As an ingredient of vaccines, adjuvants are indispensable for enhancing and directly inducing robust and extensive adaptive immune responses associated with vaccine antigens. In this study, we initially determined that a new molecular immunopotentiator, ophiopogonin D (OP-D), enhanced the antibody response to antigen. Because OP-D has certain disadvantages, including poor solubility, we next encapsulated OP-D in a nanoemulsion adjuvant (nanoemulsion-encapsulated OP-D, NOD) using low-energy emulsification methods.
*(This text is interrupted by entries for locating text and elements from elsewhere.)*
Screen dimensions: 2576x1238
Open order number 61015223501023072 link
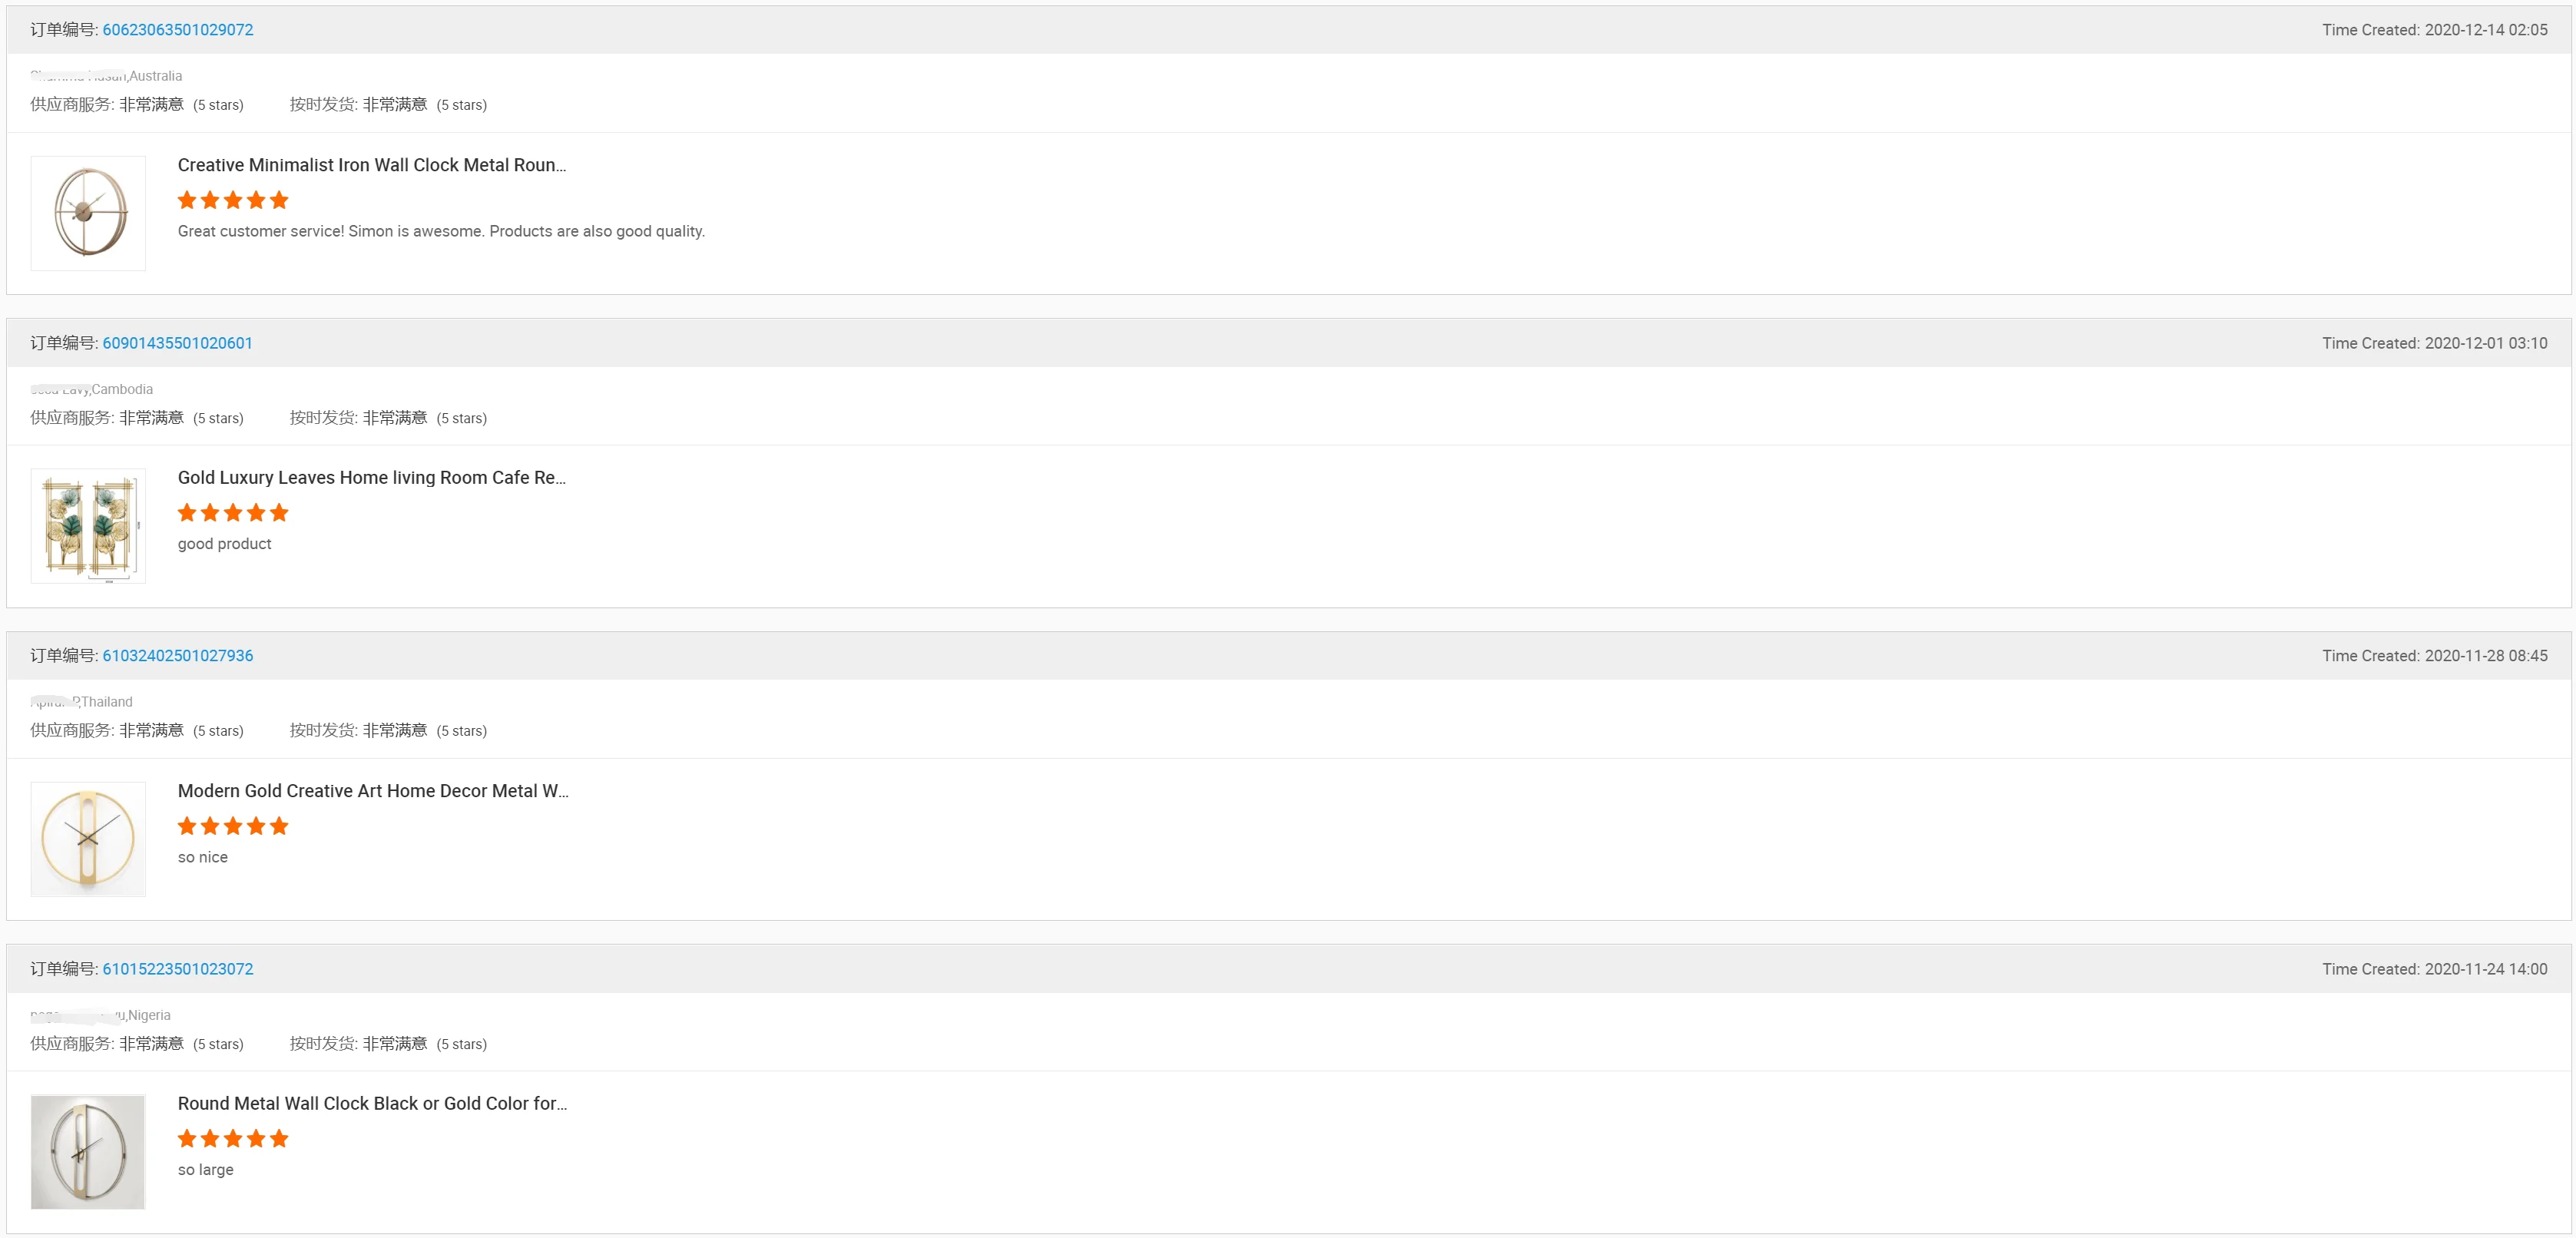[177, 969]
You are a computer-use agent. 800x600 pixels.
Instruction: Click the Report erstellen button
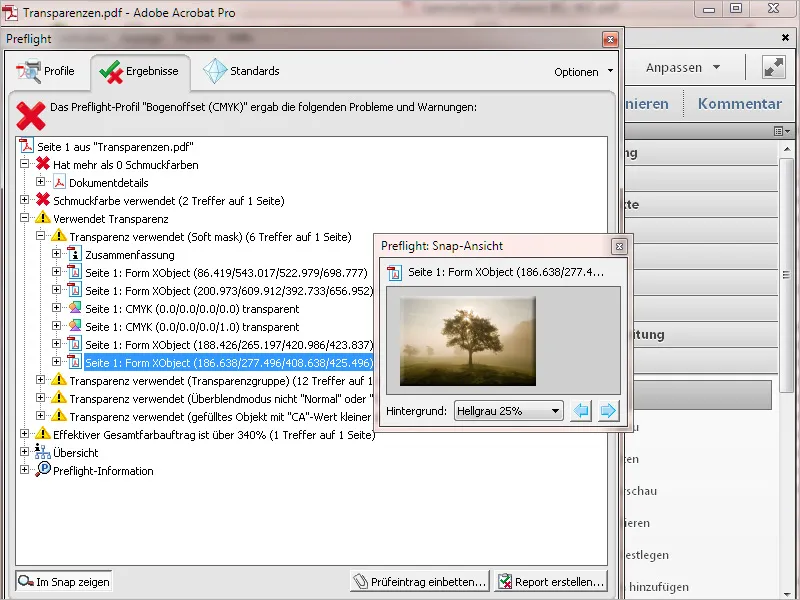pyautogui.click(x=549, y=580)
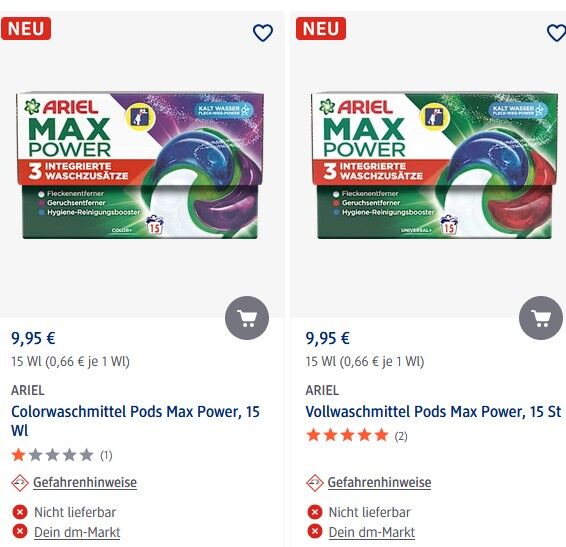566x547 pixels.
Task: Open Gefahrenhinweise link for Vollwaschmittel Pods
Action: coord(379,482)
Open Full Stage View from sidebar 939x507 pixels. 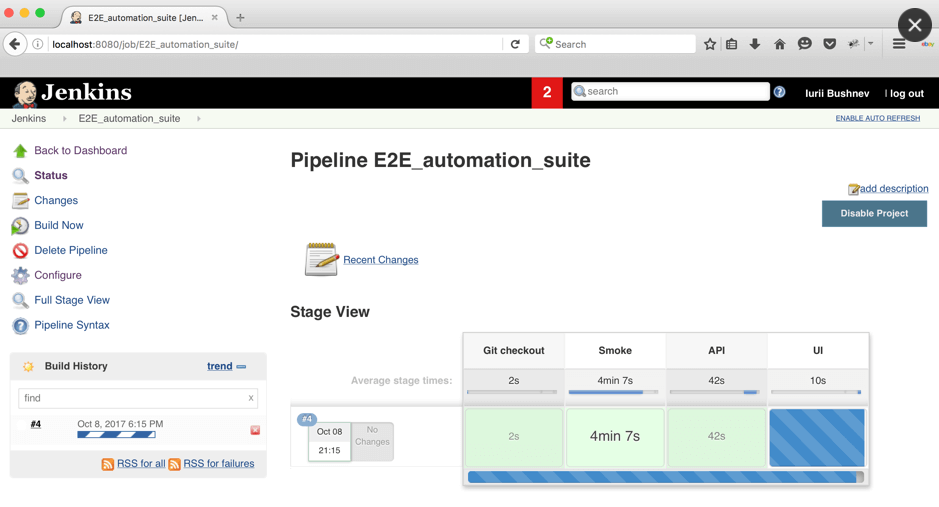click(72, 300)
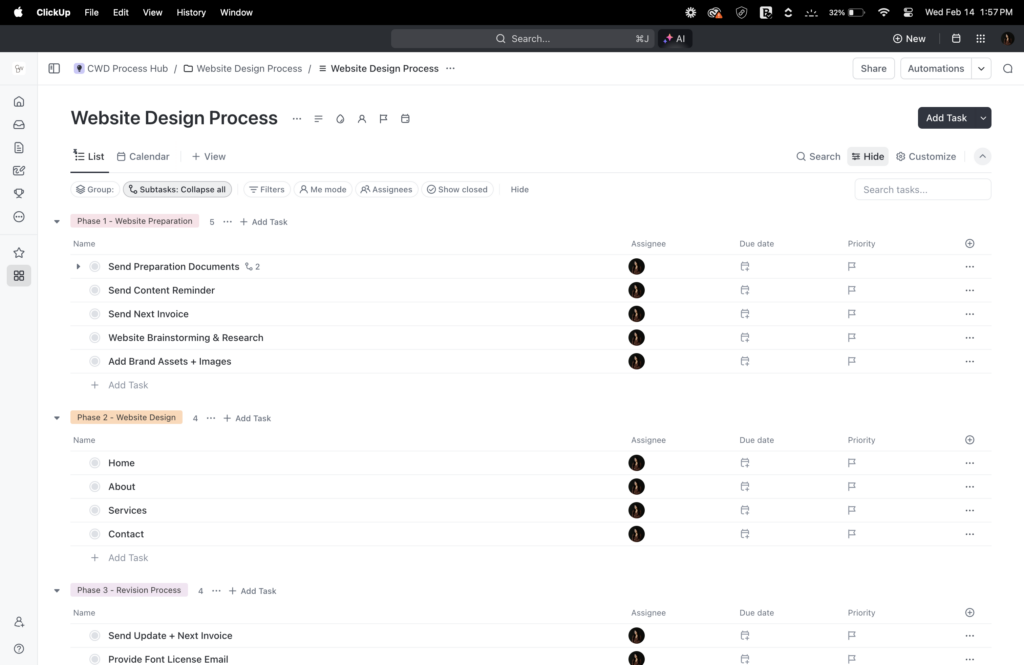Type in the Search tasks field
Image resolution: width=1024 pixels, height=665 pixels.
pos(922,189)

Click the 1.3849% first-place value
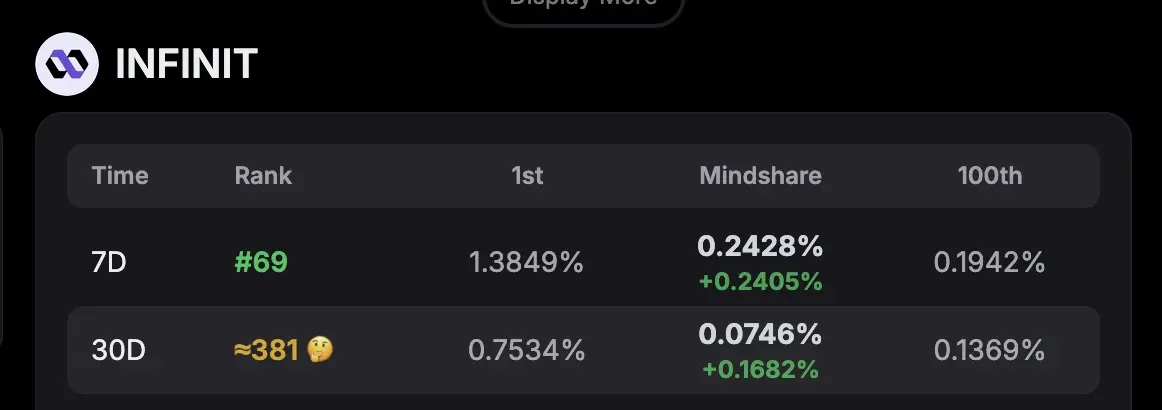click(526, 262)
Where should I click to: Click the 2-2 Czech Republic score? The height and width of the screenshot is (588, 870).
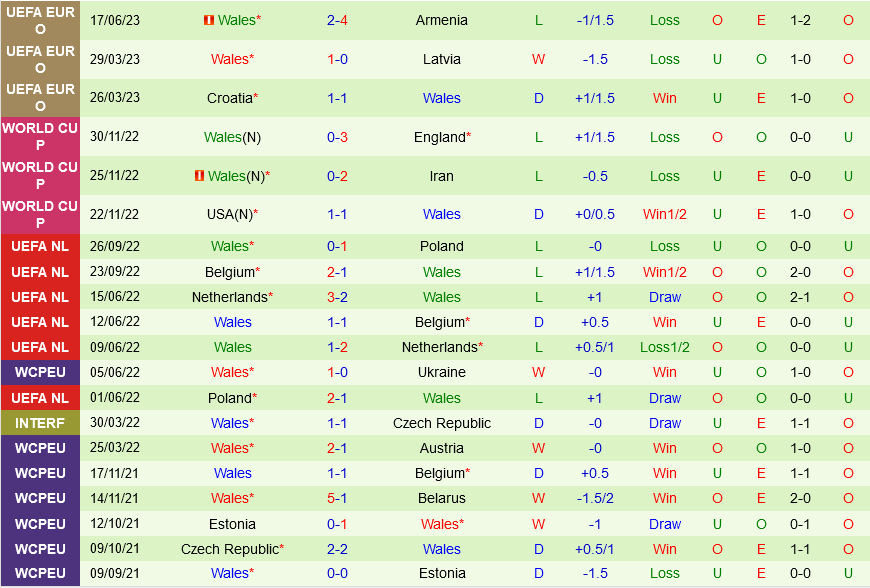click(x=337, y=549)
The NOD thus produced was small, with an average size of 76.45 nm, and exhibited good distribution (PdI value 0.16), significantly increasing the solubility of OP-D. Furthermore, NOD exhibited reduced cellular toxicity and acute toxicity. Our results showed that a fusion antigen of MRSA (HlaH35LIsdB348-465) formulated with NOD significantly improved humoral and cellular immune responses compared to those observed in the antigen/OP-D and antigen/AlPO4 groups. Compared with antigen/OP-D, the antigen formulated with NOD more effectively promoted antigen uptake by dendritic cells (DCs) and the activation of antigen-presenting cells (APCs). Moreover, the NOD-formulated antigen had ideal protective efficacy in a MRSA sepsis model by inducing more potent antibody responses and a Th1/Th17-biased CD4+ T cell immune response. Therefore, these results suggest that NOD is a promising and robust adjuvant platform for a MRSA vaccine. We first identified a new powerful immunopotentiator, Ophiopogonin D, among dozens of natural products and then used nanotechnology to construct a highly efficient and low toxic adjuvant system (NOD). Our approach intersects natural medicinal chemistry, nanomaterials and immunology, revealing that a strong adjuvant activity of this adjuvant system was verified in vitro and in vivo, and the application of MRSA subunit vaccine model for survival experiments achieved a 100% protection rate. This research illustrate that NOD is a promising and robust adjuvant platform for subunit vaccines.